* WHAT YOU NEED TO DO:
Nothing but the lines from the one containing "The image size is (1080, 537)." through the one containing "Task: Click the Filters", both included, should be given again, each exactly as written below.

* Stored items:
====================

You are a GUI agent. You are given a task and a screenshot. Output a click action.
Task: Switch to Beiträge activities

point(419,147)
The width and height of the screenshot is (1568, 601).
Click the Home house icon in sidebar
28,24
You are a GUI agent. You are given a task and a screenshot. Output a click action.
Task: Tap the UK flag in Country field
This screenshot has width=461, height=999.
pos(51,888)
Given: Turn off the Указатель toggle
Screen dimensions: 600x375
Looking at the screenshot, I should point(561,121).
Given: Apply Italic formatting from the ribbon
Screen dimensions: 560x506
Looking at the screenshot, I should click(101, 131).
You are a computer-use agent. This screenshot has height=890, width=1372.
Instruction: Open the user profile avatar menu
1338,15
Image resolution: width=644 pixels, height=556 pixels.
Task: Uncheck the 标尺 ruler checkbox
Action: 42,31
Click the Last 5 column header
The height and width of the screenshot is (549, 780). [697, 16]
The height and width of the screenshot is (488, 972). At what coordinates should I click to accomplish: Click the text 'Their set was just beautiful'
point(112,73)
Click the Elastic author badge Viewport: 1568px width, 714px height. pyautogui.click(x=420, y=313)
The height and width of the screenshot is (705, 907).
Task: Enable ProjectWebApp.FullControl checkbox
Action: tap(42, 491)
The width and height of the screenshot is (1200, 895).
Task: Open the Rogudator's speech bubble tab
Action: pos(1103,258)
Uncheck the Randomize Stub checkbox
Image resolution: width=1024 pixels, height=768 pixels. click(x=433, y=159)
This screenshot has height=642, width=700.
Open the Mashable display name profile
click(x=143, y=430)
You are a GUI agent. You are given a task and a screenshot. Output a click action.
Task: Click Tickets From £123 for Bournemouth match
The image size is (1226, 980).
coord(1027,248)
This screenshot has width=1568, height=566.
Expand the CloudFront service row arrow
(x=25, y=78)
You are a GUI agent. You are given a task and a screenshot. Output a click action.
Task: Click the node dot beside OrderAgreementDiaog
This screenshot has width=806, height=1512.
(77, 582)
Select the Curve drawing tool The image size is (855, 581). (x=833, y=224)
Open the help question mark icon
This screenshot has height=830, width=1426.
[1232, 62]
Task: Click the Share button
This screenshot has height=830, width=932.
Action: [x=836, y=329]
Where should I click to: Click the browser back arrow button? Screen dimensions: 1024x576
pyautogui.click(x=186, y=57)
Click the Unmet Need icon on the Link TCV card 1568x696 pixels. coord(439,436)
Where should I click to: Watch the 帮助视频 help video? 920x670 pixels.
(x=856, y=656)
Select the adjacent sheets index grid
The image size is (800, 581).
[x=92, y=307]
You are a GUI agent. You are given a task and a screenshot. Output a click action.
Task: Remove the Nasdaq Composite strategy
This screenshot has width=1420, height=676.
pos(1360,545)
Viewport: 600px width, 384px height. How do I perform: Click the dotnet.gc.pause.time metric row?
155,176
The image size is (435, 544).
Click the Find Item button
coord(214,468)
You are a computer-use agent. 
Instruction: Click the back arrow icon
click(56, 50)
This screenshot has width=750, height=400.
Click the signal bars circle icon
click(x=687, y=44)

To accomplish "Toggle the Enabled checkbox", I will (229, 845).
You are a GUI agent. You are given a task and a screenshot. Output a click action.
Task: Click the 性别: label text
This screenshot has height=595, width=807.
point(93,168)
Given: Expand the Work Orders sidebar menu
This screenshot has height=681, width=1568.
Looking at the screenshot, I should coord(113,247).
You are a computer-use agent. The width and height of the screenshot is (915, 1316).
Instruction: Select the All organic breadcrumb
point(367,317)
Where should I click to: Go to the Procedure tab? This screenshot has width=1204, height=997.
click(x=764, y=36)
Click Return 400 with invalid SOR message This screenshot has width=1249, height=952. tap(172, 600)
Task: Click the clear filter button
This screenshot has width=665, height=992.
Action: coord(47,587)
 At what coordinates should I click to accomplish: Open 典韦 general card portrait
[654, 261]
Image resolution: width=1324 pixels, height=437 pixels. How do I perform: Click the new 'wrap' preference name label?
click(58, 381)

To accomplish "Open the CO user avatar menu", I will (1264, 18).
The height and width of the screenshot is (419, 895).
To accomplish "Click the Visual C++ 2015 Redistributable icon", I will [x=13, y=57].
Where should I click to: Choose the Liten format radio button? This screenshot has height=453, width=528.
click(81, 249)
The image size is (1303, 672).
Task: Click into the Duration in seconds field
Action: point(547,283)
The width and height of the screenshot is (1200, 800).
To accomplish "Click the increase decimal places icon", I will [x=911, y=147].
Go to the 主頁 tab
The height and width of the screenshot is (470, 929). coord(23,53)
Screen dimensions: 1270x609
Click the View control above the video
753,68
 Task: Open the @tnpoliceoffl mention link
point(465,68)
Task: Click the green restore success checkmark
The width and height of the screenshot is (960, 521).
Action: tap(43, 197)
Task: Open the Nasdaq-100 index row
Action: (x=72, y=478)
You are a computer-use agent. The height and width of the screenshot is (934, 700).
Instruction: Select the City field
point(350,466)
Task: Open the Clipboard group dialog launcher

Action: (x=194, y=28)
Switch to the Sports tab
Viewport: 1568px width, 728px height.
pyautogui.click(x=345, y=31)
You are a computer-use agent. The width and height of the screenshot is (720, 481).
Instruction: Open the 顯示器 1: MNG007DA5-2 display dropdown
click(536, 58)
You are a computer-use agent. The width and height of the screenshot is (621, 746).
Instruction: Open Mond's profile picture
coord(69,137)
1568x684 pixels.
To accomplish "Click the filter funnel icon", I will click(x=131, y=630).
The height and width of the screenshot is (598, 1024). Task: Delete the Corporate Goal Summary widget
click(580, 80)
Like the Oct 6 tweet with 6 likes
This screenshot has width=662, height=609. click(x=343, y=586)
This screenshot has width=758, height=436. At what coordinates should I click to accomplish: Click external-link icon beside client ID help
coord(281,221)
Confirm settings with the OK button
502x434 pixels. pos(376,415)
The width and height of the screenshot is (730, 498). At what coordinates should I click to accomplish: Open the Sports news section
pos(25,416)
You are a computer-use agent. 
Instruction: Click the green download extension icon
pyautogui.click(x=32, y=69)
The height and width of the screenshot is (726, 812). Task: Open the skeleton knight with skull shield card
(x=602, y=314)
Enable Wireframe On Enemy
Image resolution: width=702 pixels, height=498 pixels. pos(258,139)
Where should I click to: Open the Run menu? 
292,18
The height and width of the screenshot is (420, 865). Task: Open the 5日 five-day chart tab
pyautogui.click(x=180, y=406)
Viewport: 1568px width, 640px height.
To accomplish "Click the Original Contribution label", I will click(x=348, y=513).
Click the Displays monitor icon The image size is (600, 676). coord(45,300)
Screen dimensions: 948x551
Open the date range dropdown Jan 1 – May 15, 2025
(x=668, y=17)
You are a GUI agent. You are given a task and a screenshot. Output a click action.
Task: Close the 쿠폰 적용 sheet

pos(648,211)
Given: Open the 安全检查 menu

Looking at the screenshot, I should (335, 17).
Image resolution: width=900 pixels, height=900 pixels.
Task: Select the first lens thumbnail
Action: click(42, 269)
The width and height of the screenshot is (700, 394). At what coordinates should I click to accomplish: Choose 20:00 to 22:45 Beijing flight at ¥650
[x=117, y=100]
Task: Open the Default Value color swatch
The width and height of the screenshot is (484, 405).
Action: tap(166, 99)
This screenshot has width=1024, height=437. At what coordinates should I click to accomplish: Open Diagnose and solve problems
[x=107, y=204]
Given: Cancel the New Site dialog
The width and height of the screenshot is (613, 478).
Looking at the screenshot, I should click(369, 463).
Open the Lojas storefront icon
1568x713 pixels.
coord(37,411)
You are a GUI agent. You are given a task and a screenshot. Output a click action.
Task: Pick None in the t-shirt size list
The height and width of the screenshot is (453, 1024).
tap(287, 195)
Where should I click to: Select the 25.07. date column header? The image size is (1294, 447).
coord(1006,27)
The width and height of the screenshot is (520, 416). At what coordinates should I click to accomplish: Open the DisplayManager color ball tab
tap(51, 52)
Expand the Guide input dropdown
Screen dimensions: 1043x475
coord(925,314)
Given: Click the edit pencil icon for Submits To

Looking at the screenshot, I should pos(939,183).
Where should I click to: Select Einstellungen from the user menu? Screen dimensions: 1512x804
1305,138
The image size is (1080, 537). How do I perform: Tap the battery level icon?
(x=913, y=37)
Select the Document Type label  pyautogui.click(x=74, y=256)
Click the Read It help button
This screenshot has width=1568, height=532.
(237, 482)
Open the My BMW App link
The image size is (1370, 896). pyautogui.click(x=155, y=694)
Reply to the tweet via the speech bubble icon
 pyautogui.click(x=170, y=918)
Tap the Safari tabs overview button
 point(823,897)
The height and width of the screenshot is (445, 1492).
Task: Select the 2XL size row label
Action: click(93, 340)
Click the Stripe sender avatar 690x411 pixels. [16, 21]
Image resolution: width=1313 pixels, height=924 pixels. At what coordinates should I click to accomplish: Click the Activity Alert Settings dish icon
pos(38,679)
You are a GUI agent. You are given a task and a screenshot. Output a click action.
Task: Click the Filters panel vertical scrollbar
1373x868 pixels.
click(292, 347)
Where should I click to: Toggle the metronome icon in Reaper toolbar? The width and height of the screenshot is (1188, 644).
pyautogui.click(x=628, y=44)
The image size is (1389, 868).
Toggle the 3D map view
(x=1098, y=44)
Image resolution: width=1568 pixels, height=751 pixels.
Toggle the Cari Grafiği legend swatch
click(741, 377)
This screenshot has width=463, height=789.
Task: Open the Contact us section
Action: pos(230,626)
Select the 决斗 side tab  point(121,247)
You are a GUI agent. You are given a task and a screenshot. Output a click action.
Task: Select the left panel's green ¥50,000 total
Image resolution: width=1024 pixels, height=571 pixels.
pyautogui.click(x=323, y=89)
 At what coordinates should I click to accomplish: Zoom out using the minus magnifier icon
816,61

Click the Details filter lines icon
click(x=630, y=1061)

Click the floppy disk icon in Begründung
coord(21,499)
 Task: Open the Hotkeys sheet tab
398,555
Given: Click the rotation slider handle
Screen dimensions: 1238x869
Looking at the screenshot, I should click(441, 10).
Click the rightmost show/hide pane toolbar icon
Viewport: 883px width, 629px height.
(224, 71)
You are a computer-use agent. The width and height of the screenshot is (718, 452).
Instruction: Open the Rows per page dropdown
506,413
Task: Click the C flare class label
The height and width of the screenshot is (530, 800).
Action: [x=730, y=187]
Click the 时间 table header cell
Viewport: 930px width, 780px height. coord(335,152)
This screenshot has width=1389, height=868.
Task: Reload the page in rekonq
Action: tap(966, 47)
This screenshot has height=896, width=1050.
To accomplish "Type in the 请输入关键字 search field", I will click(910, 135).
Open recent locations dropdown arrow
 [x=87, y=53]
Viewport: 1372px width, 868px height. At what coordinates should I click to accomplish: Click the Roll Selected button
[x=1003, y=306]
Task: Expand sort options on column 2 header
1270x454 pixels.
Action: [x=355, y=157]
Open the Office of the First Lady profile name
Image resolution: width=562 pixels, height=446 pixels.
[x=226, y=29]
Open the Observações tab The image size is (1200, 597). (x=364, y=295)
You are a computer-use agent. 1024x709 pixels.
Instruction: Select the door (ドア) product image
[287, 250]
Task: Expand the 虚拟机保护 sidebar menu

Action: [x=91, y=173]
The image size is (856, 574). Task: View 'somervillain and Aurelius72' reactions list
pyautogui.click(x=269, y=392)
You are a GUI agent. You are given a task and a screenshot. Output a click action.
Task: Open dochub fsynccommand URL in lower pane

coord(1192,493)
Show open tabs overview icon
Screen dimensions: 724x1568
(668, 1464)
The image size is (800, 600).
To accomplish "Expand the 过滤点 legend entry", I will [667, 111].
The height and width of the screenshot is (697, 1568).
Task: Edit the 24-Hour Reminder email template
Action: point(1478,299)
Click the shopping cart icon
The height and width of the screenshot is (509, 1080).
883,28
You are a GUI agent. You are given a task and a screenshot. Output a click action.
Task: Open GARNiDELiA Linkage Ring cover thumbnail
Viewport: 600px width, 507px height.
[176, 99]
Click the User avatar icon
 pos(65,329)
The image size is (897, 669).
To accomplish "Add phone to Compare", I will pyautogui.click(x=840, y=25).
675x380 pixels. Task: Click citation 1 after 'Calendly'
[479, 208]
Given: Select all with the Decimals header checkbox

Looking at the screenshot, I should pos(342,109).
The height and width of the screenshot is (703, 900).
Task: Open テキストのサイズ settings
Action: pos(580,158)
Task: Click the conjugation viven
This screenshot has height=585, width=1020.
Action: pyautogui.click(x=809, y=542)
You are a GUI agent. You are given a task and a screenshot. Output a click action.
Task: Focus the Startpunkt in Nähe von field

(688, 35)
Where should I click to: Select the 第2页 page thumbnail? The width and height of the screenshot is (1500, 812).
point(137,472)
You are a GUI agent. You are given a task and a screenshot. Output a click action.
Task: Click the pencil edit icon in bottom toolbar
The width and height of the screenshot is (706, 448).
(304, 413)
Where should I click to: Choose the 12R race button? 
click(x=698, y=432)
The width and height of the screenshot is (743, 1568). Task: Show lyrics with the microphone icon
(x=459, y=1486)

====================

* ANSWER TO THE EXERCISE:
The image size is (1080, 537). How do I perform: Tap the battery level icon?
(x=913, y=37)
Select the Document Type label  pyautogui.click(x=74, y=256)
Click the Read It help button
This screenshot has width=1568, height=532.
(237, 482)
Open the My BMW App link
The image size is (1370, 896). pyautogui.click(x=155, y=694)
Reply to the tweet via the speech bubble icon
 pyautogui.click(x=170, y=918)
Tap the Safari tabs overview button
 point(823,897)
The height and width of the screenshot is (445, 1492).
Task: Select the 2XL size row label
Action: click(93, 340)
Click the Stripe sender avatar 690x411 pixels. [16, 21]
Image resolution: width=1313 pixels, height=924 pixels. At what coordinates should I click to accomplish: Click the Activity Alert Settings dish icon
pos(38,679)
You are a GUI agent. You are given a task and a screenshot. Output a click action.
Task: Click the Filters panel vertical scrollbar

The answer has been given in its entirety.